▸ WHAT TO DO
Give back the records in their entirety, exactly.

▸ RECORDS PROVIDED

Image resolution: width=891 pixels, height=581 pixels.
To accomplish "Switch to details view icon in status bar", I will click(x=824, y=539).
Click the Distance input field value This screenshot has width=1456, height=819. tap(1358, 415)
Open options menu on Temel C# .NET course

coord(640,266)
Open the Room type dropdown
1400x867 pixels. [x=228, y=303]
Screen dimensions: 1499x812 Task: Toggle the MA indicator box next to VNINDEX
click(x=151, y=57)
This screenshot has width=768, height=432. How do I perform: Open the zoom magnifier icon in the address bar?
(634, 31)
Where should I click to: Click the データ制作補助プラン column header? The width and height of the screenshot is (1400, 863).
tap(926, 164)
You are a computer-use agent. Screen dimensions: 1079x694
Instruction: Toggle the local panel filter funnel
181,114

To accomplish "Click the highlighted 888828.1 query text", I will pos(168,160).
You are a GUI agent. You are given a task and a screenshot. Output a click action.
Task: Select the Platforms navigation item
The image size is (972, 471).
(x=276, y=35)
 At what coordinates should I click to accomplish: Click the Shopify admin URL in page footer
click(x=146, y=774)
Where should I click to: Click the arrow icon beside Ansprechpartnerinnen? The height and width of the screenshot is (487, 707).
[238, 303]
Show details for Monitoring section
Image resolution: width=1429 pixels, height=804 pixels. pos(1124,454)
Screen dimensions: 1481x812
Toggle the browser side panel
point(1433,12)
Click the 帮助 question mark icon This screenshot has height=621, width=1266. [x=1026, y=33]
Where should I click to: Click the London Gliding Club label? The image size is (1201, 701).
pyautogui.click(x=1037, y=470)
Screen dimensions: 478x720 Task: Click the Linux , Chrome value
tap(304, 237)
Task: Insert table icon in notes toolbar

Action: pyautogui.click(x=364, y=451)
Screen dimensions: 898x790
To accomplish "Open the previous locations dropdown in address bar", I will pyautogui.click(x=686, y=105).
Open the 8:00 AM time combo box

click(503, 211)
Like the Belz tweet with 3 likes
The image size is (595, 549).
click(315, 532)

▸ ANSWER TO THIS PROBLEM
Image resolution: width=891 pixels, height=581 pixels.
To accomplish "Switch to details view icon in status bar", I will click(x=824, y=539).
Click the Distance input field value This screenshot has width=1456, height=819. tap(1358, 415)
Open options menu on Temel C# .NET course

coord(640,266)
Open the Room type dropdown
1400x867 pixels. [x=228, y=303]
Screen dimensions: 1499x812 Task: Toggle the MA indicator box next to VNINDEX
click(x=151, y=57)
This screenshot has width=768, height=432. How do I perform: Open the zoom magnifier icon in the address bar?
(634, 31)
Where should I click to: Click the データ制作補助プラン column header? The width and height of the screenshot is (1400, 863).
tap(926, 164)
You are a computer-use agent. Screen dimensions: 1079x694
Instruction: Toggle the local panel filter funnel
181,114

To accomplish "Click the highlighted 888828.1 query text", I will pos(168,160).
You are a GUI agent. You are given a task and a screenshot. Output a click action.
Task: Select the Platforms navigation item
The image size is (972, 471).
(x=276, y=35)
 At what coordinates should I click to accomplish: Click the Shopify admin URL in page footer
click(x=146, y=774)
Where should I click to: Click the arrow icon beside Ansprechpartnerinnen? The height and width of the screenshot is (487, 707).
[238, 303]
Show details for Monitoring section
Image resolution: width=1429 pixels, height=804 pixels. pos(1124,454)
Screen dimensions: 1481x812
Toggle the browser side panel
point(1433,12)
Click the 帮助 question mark icon This screenshot has height=621, width=1266. [x=1026, y=33]
Where should I click to: Click the London Gliding Club label? The image size is (1201, 701).
pyautogui.click(x=1037, y=470)
Screen dimensions: 478x720 Task: Click the Linux , Chrome value
tap(304, 237)
Task: Insert table icon in notes toolbar

Action: pyautogui.click(x=364, y=451)
Screen dimensions: 898x790
To accomplish "Open the previous locations dropdown in address bar", I will pyautogui.click(x=686, y=105).
Open the 8:00 AM time combo box

click(503, 211)
Like the Belz tweet with 3 likes
The image size is (595, 549).
click(315, 532)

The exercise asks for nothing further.